An investment bond is created with a single lump-sum payment to an insurance company. Your money is then invested across a range of funds, providing the potential for growth. The policy is technically a life assurance contract, but it requires no medical checks and is open to investors of nearly any age.
Investment horizon and access
Bonds are designed as medium- to long-term investments. While you can access your money through regular or one-off withdrawals, cashing in the entire investment early, especially within the first five years, may incur surrender penalties or early encashment charges.
Onshore vs. Offshore Bonds
Bonds can be established either onshore (within the UK) or offshore (often in jurisdictions such as the Isle of Man or the Channel Islands). The main difference is in how they are taxed.
- Onshore bonds are taxed within the fund, which means a UK basic-rate taxpayer may have no further tax to pay on gains.
- Offshore bonds benefit from 'gross roll-up', meaning the underlying funds grow free of UK tax. Tax is only payable by the investor when a chargeable event occurs, such as cashing in the bond or taking excessive withdrawals. The most suitable option depends entirely on your personal tax situation and residency status.
Contributions and withdrawals
Bonds offer flexibility with contributions. While there is usually a minimum investment, which can be around £10,000, there is often no upper limit on how much you can invest. Depending on the provider, you may also be able to make additional top-up payments.
One of the key features is the ability to make tax-deferred withdrawals. You can withdraw up to 5% of your original investment each policy year without incurring an immediate income tax liability. This allowance is cumulative, so any unused portion from one year carries over to the next.
Remember that these withdrawals represent a return of your initial capital, which will decrease the value of your investment.
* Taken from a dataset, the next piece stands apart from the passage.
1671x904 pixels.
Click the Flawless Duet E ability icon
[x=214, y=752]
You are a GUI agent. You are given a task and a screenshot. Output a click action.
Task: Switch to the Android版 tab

Taking withdrawals above this 5% limit or fully surrendering the bond can trigger a chargeable event gain, which might be subject to income tax.
Charges
The charging structures for investment bonds can vary significantly between providers.
Common charges include:
- An initial charge when you first invest.
- Annual management charges for the underlying funds.
- An ongoing policy fee.
- Early encashment or surrender charges if you cash in the bond within a set number of years.
Common uses and considerations
Investment bonds can be used for several financial planning purposes, such as portfolio diversification or generating an income stream in retirement. They also offer potential tax planning benefits. For example, a bond can be assigned to a spouse or civil partner, or gifted into a trust, subject to specific rules.
However, it is crucial to understand that an investment bond is not a cash deposit account. The value of the underlying funds can go down as well as up, and the returns are not guaranteed. You could get back less than you originally invested.
THE VALUE OF INVESTMENTS AND THE INCOME THEY PRODUCE CAN FALL AS WELL AS RISE. YOU MAY GET BACK LESS THAN YOU INVESTED.
TAX TREATMENT VARIES ACCORDING TO INDIVIDUAL CIRCUMSTANCES AND IS SUBJECT TO CHANGE.